------ Source data
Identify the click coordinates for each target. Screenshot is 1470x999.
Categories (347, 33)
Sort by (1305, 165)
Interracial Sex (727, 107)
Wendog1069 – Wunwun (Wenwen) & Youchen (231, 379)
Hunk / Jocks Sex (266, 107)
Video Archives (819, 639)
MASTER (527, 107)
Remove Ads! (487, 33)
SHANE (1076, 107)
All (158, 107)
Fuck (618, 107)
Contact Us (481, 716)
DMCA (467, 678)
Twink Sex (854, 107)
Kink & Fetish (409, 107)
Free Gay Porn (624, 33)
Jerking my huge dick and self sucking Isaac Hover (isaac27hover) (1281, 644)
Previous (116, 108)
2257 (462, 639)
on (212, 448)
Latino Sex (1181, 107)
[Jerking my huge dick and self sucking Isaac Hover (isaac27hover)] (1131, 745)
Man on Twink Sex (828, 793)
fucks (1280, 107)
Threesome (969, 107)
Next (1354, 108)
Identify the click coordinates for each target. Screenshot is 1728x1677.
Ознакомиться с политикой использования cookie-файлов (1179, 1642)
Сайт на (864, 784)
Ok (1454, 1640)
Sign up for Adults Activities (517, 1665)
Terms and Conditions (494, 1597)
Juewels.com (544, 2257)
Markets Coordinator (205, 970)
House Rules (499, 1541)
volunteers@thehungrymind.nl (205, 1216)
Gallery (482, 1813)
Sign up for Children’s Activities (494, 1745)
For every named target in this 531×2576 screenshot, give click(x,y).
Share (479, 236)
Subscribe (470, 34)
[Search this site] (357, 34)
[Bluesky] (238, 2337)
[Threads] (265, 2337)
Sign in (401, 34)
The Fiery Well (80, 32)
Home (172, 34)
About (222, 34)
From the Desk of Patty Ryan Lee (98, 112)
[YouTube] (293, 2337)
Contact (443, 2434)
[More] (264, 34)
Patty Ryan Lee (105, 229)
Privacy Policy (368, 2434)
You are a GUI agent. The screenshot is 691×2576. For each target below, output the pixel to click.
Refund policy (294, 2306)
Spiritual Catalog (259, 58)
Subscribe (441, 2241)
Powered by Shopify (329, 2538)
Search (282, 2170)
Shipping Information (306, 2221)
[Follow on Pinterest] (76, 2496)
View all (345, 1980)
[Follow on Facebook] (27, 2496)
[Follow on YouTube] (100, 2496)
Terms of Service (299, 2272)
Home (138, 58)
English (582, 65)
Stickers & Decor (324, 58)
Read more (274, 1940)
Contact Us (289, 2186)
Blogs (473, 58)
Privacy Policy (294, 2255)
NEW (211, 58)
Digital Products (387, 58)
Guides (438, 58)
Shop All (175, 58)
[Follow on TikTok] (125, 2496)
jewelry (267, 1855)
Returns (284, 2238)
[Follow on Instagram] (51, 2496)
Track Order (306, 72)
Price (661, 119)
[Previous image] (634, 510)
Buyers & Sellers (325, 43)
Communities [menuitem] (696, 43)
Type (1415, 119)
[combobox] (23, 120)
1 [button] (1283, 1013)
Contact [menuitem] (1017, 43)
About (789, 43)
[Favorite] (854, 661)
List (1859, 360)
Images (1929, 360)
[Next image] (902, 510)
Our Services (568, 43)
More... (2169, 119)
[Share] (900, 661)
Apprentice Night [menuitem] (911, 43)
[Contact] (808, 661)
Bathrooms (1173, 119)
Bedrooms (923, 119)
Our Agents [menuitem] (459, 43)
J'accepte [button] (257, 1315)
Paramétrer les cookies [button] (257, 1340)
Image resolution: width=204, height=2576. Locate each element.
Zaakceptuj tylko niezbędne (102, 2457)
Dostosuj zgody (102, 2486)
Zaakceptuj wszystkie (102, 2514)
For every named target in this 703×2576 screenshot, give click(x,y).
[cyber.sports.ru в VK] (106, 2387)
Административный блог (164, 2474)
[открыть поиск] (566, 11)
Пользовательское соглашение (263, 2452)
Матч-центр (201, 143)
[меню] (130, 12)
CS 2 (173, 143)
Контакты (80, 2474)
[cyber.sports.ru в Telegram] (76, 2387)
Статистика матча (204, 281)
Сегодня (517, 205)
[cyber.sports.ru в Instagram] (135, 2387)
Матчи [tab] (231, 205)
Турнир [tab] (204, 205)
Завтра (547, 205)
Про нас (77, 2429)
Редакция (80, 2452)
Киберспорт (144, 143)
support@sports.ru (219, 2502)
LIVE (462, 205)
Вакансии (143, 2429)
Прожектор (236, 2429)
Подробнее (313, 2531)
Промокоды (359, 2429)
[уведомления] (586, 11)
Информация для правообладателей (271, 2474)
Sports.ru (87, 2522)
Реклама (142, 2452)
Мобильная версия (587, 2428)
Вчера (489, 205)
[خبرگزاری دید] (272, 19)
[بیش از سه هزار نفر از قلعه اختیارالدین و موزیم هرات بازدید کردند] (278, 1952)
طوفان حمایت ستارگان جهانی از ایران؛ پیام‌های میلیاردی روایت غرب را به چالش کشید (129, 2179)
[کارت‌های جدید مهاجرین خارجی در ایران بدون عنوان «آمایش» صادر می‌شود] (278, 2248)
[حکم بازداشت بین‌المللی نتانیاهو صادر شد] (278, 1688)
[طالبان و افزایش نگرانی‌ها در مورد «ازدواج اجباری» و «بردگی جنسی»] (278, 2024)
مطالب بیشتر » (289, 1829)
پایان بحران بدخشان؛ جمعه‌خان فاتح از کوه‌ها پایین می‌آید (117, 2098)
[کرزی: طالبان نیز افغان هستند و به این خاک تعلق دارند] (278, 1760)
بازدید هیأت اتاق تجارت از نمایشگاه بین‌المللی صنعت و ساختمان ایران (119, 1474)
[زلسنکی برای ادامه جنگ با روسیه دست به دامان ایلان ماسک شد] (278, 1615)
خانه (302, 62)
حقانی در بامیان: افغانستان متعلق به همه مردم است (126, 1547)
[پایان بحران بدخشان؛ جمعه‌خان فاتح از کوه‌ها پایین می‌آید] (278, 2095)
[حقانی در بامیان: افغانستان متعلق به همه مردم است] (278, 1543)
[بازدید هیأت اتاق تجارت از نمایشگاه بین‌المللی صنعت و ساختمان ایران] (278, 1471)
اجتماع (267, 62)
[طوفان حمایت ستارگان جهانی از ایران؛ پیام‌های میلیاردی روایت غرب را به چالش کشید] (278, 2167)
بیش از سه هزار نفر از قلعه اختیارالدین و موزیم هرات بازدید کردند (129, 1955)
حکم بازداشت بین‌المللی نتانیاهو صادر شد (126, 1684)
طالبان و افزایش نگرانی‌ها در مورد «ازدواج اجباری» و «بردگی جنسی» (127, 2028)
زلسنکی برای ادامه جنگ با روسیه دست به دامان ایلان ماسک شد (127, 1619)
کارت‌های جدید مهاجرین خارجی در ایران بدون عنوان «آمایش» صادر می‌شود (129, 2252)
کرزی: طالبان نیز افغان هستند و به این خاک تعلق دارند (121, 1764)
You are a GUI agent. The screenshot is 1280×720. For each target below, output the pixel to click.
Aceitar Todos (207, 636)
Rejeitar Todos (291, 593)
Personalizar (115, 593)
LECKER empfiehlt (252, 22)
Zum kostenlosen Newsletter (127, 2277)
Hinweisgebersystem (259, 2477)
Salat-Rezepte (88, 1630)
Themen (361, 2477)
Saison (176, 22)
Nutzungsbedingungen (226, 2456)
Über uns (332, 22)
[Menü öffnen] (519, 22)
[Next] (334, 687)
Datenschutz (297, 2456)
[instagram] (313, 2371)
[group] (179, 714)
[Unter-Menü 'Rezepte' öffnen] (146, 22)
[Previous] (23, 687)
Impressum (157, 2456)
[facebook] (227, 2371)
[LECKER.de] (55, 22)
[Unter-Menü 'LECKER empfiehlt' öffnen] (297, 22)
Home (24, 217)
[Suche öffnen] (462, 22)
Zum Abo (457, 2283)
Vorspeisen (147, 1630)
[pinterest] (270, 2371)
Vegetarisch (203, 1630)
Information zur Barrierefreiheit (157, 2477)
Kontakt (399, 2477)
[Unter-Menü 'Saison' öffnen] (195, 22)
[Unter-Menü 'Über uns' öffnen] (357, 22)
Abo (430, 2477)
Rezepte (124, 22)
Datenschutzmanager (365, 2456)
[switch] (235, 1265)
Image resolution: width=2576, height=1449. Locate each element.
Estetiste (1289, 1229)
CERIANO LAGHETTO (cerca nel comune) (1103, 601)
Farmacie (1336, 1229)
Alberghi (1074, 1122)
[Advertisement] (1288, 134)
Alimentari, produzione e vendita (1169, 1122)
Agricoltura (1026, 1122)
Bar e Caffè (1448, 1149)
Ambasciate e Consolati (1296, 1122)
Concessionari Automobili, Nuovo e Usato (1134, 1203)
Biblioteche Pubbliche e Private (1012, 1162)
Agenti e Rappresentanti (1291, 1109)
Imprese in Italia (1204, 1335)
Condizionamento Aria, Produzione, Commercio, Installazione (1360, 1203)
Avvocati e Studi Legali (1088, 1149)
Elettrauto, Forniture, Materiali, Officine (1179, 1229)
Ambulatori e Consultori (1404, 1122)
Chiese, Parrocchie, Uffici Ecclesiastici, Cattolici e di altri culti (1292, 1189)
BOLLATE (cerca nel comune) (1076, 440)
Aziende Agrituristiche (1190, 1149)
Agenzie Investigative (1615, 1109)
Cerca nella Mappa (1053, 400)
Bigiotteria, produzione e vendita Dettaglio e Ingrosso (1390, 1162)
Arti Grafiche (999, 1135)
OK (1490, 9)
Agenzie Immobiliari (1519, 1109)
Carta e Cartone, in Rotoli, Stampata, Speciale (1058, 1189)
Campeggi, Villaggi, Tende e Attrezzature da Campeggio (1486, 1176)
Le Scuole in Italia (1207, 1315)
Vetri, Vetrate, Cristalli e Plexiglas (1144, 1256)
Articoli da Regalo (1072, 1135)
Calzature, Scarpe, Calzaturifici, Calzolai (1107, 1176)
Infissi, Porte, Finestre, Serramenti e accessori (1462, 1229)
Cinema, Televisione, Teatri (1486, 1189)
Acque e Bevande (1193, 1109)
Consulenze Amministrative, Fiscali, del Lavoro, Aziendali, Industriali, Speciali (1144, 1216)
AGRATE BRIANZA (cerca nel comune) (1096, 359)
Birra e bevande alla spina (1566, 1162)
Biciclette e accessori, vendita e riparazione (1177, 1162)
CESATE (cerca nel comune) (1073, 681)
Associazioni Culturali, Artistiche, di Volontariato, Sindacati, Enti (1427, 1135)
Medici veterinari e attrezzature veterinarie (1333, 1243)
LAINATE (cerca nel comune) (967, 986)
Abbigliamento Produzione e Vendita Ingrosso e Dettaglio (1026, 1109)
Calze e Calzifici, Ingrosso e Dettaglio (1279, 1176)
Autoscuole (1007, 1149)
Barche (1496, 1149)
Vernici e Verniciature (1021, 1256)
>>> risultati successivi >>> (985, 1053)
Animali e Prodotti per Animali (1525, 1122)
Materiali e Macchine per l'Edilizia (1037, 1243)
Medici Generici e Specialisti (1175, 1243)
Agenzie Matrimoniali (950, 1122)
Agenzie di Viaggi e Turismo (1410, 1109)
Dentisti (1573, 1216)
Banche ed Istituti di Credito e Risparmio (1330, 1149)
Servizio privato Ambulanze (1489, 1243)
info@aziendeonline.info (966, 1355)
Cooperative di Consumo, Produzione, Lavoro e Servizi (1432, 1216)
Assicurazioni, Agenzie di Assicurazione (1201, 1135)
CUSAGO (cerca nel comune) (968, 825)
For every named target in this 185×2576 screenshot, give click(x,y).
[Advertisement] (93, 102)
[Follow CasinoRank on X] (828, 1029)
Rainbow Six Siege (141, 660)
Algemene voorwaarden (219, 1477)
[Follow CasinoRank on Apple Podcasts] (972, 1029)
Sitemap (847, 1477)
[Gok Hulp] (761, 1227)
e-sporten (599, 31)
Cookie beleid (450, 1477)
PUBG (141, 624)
------------
Both the line containing "Rejeitar Todos (291, 593)" and the line containing "Datenschutz (297, 2456)" belong in the answer. Print them and every line above that falls between them exactly, and no others.

● Response:
Rejeitar Todos (291, 593)
Personalizar (115, 593)
LECKER empfiehlt (252, 22)
Zum kostenlosen Newsletter (127, 2277)
Hinweisgebersystem (259, 2477)
Salat-Rezepte (88, 1630)
Themen (361, 2477)
Saison (176, 22)
Nutzungsbedingungen (226, 2456)
Über uns (332, 22)
[Menü öffnen] (519, 22)
[Next] (334, 687)
Datenschutz (297, 2456)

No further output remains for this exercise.